Hovea nana

Scientific classification
- Kingdom: Plantae
- Clade: Tracheophytes
- Clade: Angiosperms
- Clade: Eudicots
- Clade: Rosids
- Order: Fabales
- Family: Fabaceae
- Subfamily: Faboideae
- Genus: Hovea
- Species: H. nana
- Binomial name: Hovea nana I.Thomps. & J.H.Ross

= Hovea nana =

- Genus: Hovea
- Species: nana
- Authority: I.Thomps. & J.H.Ross

Species of legume

Hovea nana is a species of flowering plant in the family Fabaceae and is endemic to Queensland, Australia. It is a subshrub with trailing stems, very narrowly elliptic to strap-shaped leaves, mauve flowers and a sessile pod.

==Description==
Hovea nana is a subshrub with trailing stems and that typically grows to a height of up to 50 cm, many parts covered with grey hairs. The leaves are very narrowly elliptic or strap-shaped to linear, 15–45 mm long and 2–3.3 mm wide with stipules 1–2 mm long at the base. The flowers are usually arranged in pairs, each flower on a pedicel 1.5–1.8 mm long, with a narrowly egg-shaped bracts and bracteoles 1–2 mm long at the base. The sepals are 4.5–5.2 mm long and joined at the base, forming a tube 2.2–2.5 mm long, the upper lip 3.5–4.0 mm wide. The petals are mauve, the standard petal about 9 mm long with a central yellow "flare", the wings 3.0–3.5 mm wide. Flowering occurs in most months and the pods are sessile and densely hairy, the seed with an aril 2.8 mm long.

==Taxonomy==
Hovea nana was first formally described in 2001 by Ian R. Thompson and James Henderson Ross in Australian Systematic Botany from specimens collected 1 km north of Herberton in 1983. The specific epithet (nana) means 'dwarf'.

==Distribution and habitat==
This species of pea grows on rocky hillsides in woodland near Herberton.

==Conservation status==
Hovea nana is listed as of "least concern" under the Queensland Government Nature Conservation Act 1992.

> **Work to complete**
Extract the passage of the Hovea nana article between "Hovea nana is a species" and "a sessile pod.", inclusive. The items that come after this text are not needed for anything here.

> **Records provided**
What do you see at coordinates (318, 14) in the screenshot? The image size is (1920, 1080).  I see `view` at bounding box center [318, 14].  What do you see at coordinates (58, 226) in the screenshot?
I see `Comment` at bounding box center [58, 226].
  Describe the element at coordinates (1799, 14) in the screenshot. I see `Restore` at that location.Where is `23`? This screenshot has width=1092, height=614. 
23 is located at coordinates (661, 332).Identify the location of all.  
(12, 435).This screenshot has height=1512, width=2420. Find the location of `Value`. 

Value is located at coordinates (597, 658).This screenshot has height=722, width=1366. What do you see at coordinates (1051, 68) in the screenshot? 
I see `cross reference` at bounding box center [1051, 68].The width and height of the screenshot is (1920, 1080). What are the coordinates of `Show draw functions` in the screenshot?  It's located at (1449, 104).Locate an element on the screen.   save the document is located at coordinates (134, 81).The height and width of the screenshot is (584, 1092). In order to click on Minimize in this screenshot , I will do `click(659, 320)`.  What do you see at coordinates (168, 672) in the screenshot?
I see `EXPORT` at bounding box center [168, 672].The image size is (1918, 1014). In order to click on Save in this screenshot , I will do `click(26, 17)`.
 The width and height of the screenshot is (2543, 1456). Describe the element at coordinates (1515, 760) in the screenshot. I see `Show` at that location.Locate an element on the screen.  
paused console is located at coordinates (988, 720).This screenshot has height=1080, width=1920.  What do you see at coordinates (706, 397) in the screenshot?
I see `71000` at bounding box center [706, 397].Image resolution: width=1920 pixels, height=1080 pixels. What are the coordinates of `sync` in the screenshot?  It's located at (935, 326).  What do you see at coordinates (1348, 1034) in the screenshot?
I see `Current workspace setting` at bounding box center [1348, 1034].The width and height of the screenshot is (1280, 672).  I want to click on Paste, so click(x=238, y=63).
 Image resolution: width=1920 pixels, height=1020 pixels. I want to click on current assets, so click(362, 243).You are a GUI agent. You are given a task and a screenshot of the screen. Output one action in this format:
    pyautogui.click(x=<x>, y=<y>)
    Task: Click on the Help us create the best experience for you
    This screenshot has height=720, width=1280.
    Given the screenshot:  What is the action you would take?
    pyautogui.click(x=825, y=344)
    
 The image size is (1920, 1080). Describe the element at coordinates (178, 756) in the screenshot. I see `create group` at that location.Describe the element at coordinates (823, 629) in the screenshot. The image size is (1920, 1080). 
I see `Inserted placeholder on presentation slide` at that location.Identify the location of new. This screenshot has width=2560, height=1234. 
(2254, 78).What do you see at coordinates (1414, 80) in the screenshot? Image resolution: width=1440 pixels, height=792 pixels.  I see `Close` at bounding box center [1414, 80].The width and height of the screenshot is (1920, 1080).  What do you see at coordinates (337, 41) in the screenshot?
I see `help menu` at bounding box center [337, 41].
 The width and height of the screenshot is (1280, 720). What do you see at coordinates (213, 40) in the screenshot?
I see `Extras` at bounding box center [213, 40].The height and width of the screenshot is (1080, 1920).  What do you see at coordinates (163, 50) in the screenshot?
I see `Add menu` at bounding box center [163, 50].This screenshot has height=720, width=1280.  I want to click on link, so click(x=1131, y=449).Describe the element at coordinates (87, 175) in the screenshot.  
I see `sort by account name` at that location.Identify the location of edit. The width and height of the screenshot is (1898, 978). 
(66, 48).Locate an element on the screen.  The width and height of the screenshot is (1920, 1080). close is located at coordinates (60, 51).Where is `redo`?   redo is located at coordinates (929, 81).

> **Response**
Hovea nana is a species of flowering plant in the family Fabaceae and is endemic to Queensland, Australia. It is a subshrub with trailing stems, very narrowly elliptic to strap-shaped leaves, mauve flowers and a sessile pod.